# Requirement
Can you reproduce the data below word for word, from the line with "Viewport: 554px width, 1200px" up to and including the line with "coord(1364,788)"?

Text and item location data
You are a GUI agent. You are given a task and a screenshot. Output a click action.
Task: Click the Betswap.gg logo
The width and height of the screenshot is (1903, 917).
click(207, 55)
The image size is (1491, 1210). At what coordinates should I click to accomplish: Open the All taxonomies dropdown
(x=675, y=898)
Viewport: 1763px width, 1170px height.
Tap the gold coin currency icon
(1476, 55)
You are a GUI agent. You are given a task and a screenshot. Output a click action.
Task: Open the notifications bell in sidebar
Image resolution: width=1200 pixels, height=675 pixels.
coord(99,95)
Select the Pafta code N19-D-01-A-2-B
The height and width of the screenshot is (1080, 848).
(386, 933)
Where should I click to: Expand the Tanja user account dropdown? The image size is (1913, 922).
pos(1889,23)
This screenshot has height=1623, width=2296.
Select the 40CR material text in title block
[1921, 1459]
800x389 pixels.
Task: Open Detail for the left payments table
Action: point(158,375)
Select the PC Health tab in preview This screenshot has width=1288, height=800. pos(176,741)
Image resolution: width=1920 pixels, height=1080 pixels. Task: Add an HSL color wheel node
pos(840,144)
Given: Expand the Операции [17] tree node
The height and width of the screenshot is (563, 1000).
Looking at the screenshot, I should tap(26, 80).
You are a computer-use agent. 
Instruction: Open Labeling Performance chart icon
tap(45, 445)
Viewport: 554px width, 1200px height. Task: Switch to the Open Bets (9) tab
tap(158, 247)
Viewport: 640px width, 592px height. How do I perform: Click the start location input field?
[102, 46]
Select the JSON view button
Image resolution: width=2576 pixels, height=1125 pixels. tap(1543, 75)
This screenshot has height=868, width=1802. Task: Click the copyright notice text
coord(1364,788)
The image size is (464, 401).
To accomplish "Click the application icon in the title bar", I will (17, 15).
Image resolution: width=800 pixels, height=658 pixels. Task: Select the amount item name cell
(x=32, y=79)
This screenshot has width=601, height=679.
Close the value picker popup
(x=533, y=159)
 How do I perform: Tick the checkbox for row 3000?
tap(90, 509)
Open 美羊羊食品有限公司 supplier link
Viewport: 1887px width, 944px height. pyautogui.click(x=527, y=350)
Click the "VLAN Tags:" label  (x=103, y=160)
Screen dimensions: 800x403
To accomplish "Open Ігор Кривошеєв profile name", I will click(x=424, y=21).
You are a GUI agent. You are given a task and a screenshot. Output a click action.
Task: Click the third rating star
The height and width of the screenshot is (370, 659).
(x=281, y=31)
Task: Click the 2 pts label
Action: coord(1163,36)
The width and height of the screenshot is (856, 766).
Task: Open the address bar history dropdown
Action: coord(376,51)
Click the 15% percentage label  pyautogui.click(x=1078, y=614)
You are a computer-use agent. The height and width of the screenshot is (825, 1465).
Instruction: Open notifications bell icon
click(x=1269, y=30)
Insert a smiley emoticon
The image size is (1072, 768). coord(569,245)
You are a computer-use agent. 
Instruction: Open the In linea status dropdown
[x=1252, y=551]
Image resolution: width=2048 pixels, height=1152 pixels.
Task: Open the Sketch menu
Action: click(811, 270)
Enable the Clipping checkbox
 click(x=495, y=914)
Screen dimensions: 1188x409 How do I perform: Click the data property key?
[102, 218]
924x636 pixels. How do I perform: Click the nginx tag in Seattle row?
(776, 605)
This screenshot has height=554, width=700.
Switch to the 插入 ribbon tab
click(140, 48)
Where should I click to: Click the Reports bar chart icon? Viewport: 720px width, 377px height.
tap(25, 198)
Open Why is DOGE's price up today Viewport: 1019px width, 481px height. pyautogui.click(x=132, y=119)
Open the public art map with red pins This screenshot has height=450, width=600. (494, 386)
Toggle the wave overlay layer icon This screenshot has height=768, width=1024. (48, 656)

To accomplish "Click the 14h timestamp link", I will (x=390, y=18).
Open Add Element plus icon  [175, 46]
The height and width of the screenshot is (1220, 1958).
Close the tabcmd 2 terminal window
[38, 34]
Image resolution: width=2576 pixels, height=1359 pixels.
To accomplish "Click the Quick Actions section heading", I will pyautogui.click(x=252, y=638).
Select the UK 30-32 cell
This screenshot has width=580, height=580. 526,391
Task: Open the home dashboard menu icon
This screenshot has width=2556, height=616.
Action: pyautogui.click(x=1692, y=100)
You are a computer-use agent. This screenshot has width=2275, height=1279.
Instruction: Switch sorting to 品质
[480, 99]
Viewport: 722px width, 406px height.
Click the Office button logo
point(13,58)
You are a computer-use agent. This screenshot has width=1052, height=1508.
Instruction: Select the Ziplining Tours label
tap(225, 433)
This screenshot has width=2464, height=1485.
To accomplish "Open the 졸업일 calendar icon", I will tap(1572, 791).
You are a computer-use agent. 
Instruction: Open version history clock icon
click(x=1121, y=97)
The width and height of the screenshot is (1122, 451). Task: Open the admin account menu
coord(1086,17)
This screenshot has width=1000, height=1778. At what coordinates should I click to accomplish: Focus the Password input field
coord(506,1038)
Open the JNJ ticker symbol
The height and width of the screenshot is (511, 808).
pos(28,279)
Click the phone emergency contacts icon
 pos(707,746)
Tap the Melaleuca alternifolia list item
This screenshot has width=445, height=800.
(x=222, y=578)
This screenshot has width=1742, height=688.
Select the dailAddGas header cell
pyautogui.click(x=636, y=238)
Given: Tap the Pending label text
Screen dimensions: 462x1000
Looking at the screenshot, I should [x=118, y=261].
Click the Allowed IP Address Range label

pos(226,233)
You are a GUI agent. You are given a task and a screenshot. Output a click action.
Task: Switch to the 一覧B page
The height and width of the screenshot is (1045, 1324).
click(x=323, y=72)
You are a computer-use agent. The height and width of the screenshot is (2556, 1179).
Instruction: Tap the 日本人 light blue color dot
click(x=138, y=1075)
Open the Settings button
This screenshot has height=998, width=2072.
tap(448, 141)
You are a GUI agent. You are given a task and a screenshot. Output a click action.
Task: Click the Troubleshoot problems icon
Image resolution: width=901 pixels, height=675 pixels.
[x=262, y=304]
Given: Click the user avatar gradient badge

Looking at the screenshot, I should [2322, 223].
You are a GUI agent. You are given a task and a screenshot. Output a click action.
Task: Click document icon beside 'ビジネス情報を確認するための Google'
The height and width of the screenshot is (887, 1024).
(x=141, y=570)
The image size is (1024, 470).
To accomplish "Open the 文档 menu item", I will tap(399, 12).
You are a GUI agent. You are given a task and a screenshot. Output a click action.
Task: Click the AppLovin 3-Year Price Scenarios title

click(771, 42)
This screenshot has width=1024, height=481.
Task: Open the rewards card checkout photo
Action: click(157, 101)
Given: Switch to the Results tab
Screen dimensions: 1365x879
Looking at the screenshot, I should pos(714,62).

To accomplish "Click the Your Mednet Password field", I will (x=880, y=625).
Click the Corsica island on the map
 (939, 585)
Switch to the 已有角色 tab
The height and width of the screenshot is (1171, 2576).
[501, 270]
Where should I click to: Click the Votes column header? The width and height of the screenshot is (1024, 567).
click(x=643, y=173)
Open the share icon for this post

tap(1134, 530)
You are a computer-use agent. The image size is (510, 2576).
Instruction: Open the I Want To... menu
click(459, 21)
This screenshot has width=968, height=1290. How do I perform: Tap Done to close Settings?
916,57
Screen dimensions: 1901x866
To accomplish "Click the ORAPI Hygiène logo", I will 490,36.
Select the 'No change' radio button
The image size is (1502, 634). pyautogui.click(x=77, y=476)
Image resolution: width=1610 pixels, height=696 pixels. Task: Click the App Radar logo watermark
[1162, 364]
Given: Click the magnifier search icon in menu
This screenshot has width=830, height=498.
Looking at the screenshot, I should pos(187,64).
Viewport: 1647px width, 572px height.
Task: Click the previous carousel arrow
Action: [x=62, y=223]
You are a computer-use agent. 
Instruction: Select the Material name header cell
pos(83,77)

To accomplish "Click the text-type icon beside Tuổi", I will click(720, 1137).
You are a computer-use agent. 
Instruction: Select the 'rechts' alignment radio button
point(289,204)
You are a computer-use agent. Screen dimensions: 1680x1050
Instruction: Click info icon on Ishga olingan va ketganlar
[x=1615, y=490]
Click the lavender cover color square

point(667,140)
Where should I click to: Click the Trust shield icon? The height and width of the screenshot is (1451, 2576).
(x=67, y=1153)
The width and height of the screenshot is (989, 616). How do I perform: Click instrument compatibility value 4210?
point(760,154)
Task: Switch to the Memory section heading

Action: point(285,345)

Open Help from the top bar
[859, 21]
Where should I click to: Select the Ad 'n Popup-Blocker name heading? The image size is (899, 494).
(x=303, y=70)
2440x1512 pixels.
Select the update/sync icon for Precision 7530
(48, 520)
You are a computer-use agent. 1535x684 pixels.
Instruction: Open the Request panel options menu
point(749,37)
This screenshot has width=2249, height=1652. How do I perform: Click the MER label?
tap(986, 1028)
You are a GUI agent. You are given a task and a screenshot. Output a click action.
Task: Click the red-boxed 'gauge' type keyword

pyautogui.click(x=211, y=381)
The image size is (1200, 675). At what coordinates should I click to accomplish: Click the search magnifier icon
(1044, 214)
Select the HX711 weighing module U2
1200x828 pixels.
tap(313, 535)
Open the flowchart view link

# Response
Viewport: 554px width, 1200px height. Task: Switch to the Open Bets (9) tab
tap(158, 247)
Viewport: 640px width, 592px height. How do I perform: Click the start location input field?
[102, 46]
Select the JSON view button
Image resolution: width=2576 pixels, height=1125 pixels. tap(1543, 75)
This screenshot has height=868, width=1802. Task: Click the copyright notice text
coord(1364,788)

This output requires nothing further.